One of my friends who marched with me, Cathleen, told us that her greatest concern is the divisiveness that has grown exponentially in this country, and that we must sit down and listen to each other and get past our differences.  I agree wholeheartedly with her.  We must make the effort to really listen to those who sit on the other side and be open to their points of view.  I truly believe that, when you cut out much of the crap, 99% of us care about the same things – the health, happiness, and well-being of our families, friends, and our communities.

No one wants to drink toxic water or breathe poisoned air.  There should be a happy medium where corporations are regulated so that they are incentivized to protect our environment without having those regulations cripple them.

No one wants anyone to lose their home or choose between feeding their children or getting them medical care because they can’t afford health insurance.  There must be an affordable option for everyone that is fair and cost-efficient.

No one wants to see children who were brought here as babies deported by the hundreds of thousands.  Figure out the rest of the immigration issues later but protect these dreamers now.
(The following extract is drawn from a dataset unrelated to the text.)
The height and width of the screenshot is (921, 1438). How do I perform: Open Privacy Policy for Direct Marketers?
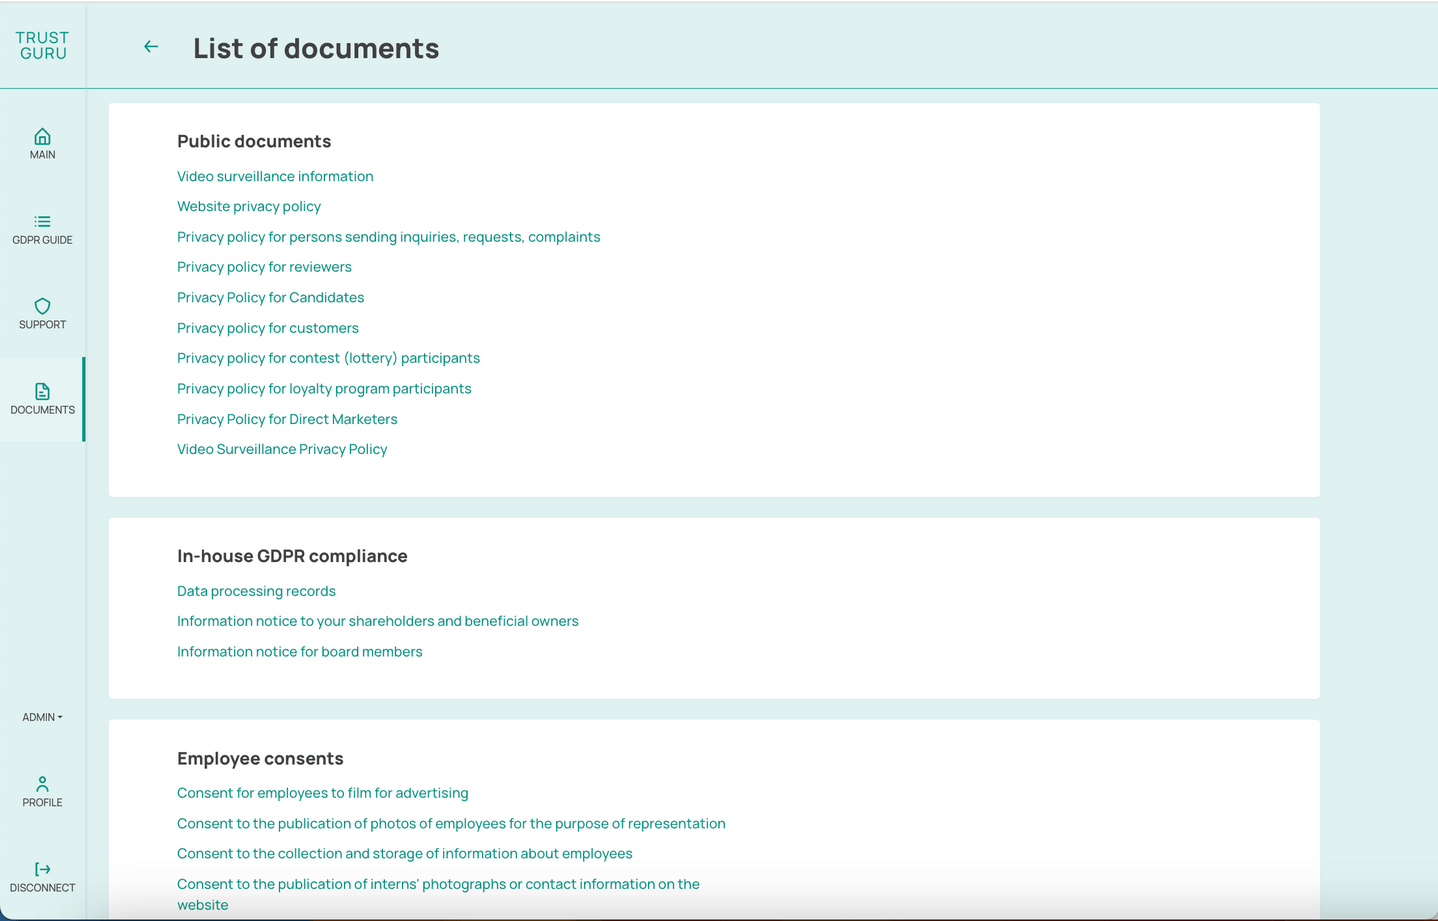click(287, 419)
No one wants their children to be at a disadvantage and unable to earn a decent living because quality education is not available to them.  We must make education more equitable and make higher education less expensive.

No one believes that it’s OK for women to make less money for the same jobs as men.  Make it against the law.

I believe that more women in leadership positions in government will help us come together and work to solve our problems.  Most women excel at bringing people together.  I see evidence of that every day in the organizations where I volunteer.

We cannot let them divide us, for as the great man whose statue we stood below on Saturday warned “a house divided cannot stand.”